[Data entries]
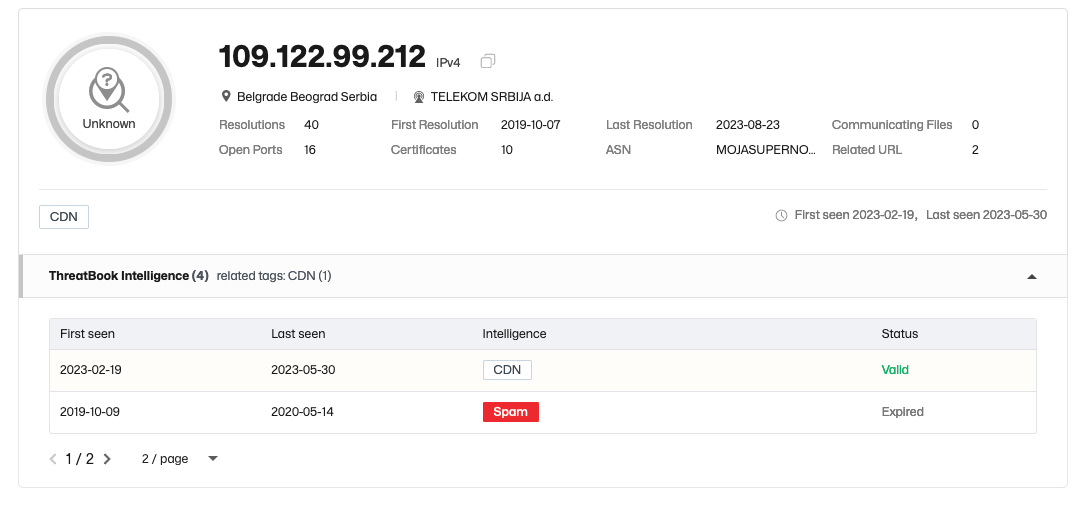Open the 2 / page dropdown
The width and height of the screenshot is (1086, 505).
coord(180,459)
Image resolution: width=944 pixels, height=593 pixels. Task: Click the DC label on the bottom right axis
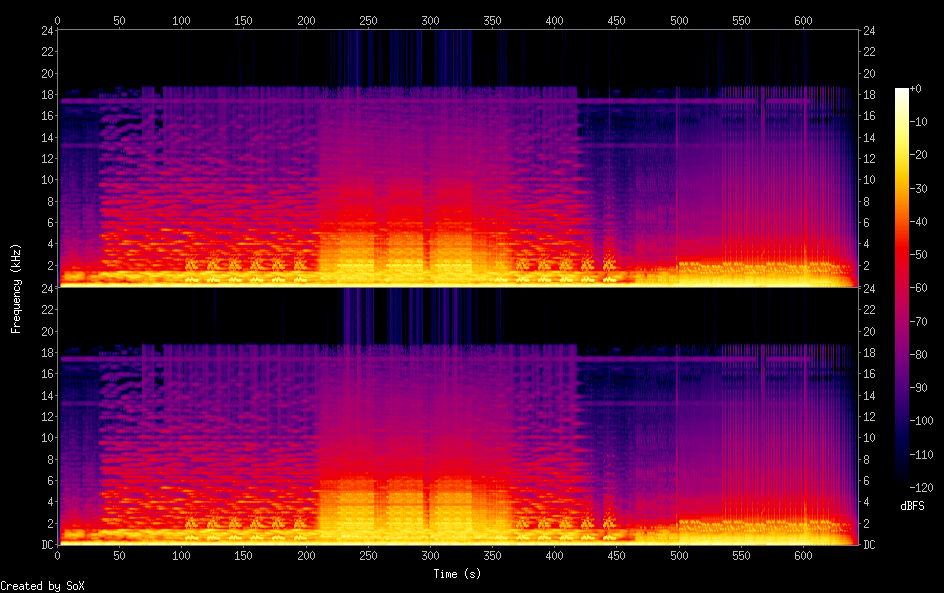pyautogui.click(x=870, y=545)
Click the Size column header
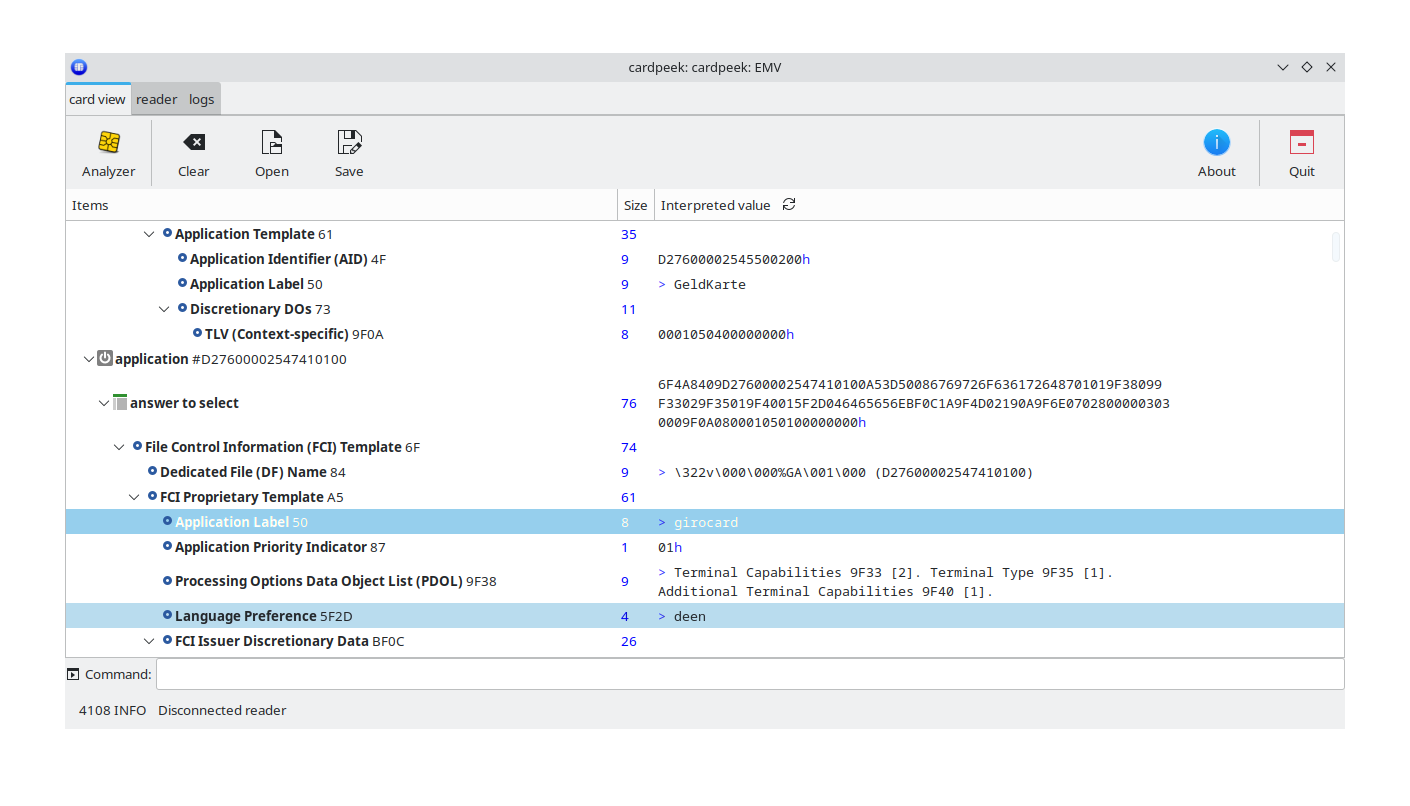The width and height of the screenshot is (1410, 806). 635,206
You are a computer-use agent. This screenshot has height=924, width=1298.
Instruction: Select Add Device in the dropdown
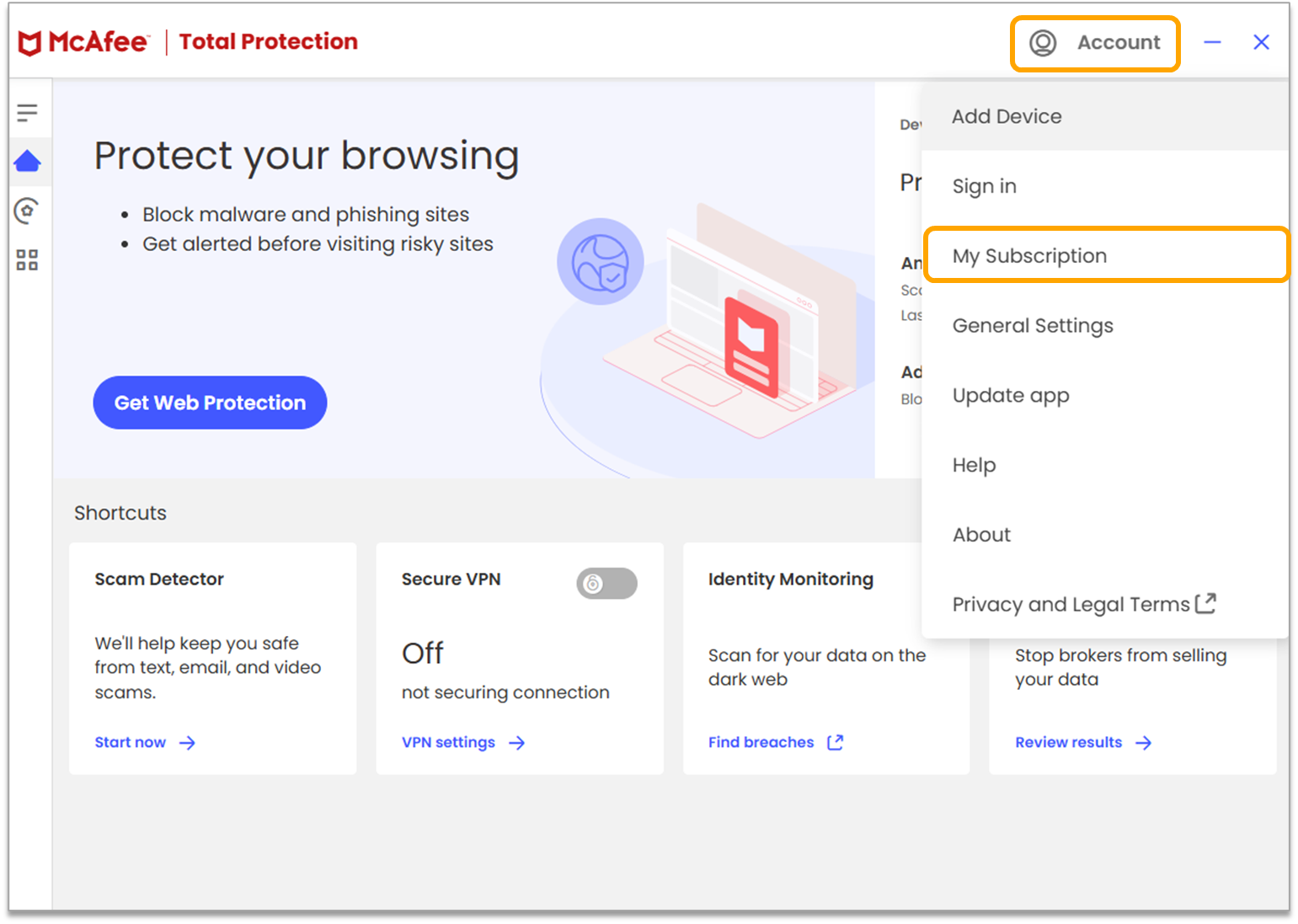(1007, 116)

**What is being asked:**
Set down only the lines running from the line with "Click the Size column header" to the end of the entries, inclusive; omit every picture.

**Your response:**
Click the Size column header
The width and height of the screenshot is (1410, 806). 635,206
You are a computer-use agent. This screenshot has height=924, width=1298.
Instruction: Select Add Device in the dropdown
(1007, 116)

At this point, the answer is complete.